An input method is a kind of character conversion designed specifically for interactive input. This section describes input methods that come with Emacs; for native input methods provided by the underlying OS, see Unibyte Editing Mode.
In Emacs, typically each language has its own input method; sometimes several languages that use the same characters can share one input method. A few languages support several input methods.
The simplest kind of input method works by mapping ASCII letters into another alphabet; this allows you to use one other alphabet instead of ASCII. The Greek and Russian input methods work this way.
A more powerful technique is composition: converting sequences of characters into one letter. Many European input methods use composition to produce a single non-ASCII letter from a sequence that consists of a letter followed by accent characters (or vice versa). For example, some methods convert the sequence o ^ into a single accented letter. These input methods have no special commands of their own; all they do is compose sequences of printing characters.
The input methods for syllabic scripts typically use mapping followed by composition. The input methods for Thai and Korean work this way. First, letters are mapped into symbols for particular sounds or tone marks; then, sequences of these that make up a whole syllable are mapped into one syllable sign.
Chinese and Japanese require more complex methods. In Chinese input
methods, first you enter the phonetic spelling of a Chinese word (in
input method chinese-py
, among others), or a sequence of
portions of the character (input methods chinese-4corner
and
chinese-sw
, and others). One input sequence typically
corresponds to many possible Chinese characters. You select the one
you mean using keys such as C-f, C-b, C-n,
C-p (or the arrow keys), and digits, which have special meanings
in this situation.
The possible characters are conceptually arranged in several rows,
with each row holding up to 10 alternatives. Normally, Emacs displays
just one row at a time, in the echo area; (i/j)
appears at the beginning, to indicate that this is the ith row
out of a total of j rows. Type C-n or C-p to
display the next row or the previous row.
Type C-f and C-b to move forward and backward among the alternatives in the current row. As you do this, Emacs highlights the current alternative with a special color; type C-SPC to select the current alternative and use it as input. The alternatives in the row are also numbered; the number appears before the alternative. Typing a number selects the associated alternative of the current row and uses it as input.
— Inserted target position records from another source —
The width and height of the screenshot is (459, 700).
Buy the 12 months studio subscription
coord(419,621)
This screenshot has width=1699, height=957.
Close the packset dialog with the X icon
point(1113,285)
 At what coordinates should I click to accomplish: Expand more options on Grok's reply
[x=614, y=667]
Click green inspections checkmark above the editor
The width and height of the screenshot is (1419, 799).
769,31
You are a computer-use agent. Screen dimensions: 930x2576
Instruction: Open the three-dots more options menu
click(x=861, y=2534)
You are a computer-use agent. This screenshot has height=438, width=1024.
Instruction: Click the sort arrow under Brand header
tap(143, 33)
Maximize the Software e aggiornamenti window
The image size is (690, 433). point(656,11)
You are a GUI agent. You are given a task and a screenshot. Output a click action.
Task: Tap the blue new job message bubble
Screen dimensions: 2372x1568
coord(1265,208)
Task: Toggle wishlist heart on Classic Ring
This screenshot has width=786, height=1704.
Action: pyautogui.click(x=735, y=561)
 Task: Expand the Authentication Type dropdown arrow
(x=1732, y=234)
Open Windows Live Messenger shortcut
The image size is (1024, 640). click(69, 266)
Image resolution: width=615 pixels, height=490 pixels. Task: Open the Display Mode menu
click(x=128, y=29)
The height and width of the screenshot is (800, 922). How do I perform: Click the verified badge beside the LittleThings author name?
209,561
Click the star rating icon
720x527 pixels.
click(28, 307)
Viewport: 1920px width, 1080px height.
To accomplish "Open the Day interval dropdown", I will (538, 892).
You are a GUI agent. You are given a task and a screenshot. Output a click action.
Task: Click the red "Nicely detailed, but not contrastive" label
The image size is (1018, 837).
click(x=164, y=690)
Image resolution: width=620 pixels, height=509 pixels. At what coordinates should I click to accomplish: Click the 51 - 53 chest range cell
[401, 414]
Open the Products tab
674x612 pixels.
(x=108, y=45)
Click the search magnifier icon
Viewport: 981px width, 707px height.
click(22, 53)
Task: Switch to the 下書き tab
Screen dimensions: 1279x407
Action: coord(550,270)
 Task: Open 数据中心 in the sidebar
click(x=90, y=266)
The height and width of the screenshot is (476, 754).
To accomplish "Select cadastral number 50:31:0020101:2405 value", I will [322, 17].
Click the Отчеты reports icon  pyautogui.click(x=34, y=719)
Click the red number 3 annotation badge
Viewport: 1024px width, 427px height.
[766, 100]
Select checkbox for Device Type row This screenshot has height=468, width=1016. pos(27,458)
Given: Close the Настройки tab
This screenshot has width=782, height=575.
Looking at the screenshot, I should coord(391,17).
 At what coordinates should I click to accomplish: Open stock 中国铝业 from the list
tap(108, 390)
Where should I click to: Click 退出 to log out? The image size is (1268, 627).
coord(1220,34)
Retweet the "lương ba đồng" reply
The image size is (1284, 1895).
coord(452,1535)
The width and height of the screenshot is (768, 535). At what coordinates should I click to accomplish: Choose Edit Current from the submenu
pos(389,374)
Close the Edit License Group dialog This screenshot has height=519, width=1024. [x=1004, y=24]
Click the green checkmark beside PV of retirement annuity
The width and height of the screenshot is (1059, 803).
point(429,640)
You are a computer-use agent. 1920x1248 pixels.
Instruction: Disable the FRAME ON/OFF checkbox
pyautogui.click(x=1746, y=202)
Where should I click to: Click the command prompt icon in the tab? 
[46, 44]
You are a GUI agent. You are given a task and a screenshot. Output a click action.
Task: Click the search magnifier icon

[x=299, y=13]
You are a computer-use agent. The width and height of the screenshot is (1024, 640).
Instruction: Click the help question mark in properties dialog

TAB in these Chinese input methods displays a buffer showing all the possible characters at once; then clicking mouse-2 on one of them selects that alternative. The keys C-f, C-b, C-n, C-p, and digits continue to work as usual, but they do the highlighting in the buffer showing the possible characters, rather than in the echo area.
To enter characters according to the pīnyīn transliteration
method instead, use the chinese-sisheng
input method. This is
a composition based method, where e.g. pi1 results in ‘pī’.
In Japanese input methods, first you input a whole word using phonetic spelling; then, after the word is in the buffer, Emacs converts it into one or more characters using a large dictionary. One phonetic spelling corresponds to a number of different Japanese words; to select one of them, use C-n and C-p to cycle through the alternatives.
Sometimes it is useful to cut off input method processing so that the
characters you have just entered will not combine with subsequent
characters. For example, in input method latin-1-postfix
, the
sequence o ^ combines to form an ‘o’ with an accent. What if
you want to enter them as separate characters?
One way is to type the accent twice; this is a special feature for
entering the separate letter and accent. For example, o ^ ^ gives
you the two characters ‘o^’. Another way is to type another letter
after the o—something that won’t combine with that—and
immediately delete it. For example, you could type o o DEL
^ to get separate ‘o’ and ‘^’. Another method, more
general but not quite as easy to type, is to use C-\ C-\ between
two characters to stop them from combining. This is the command
C-\ (toggle-input-method
) used twice.
See Selecting an Input Method.
C-\ C-\ is especially useful inside an incremental search, because it stops waiting for more characters to combine, and starts searching for what you have already entered.
To find out how to input the character after point using the current input method, type C-u C-x =. See Cursor Position Information.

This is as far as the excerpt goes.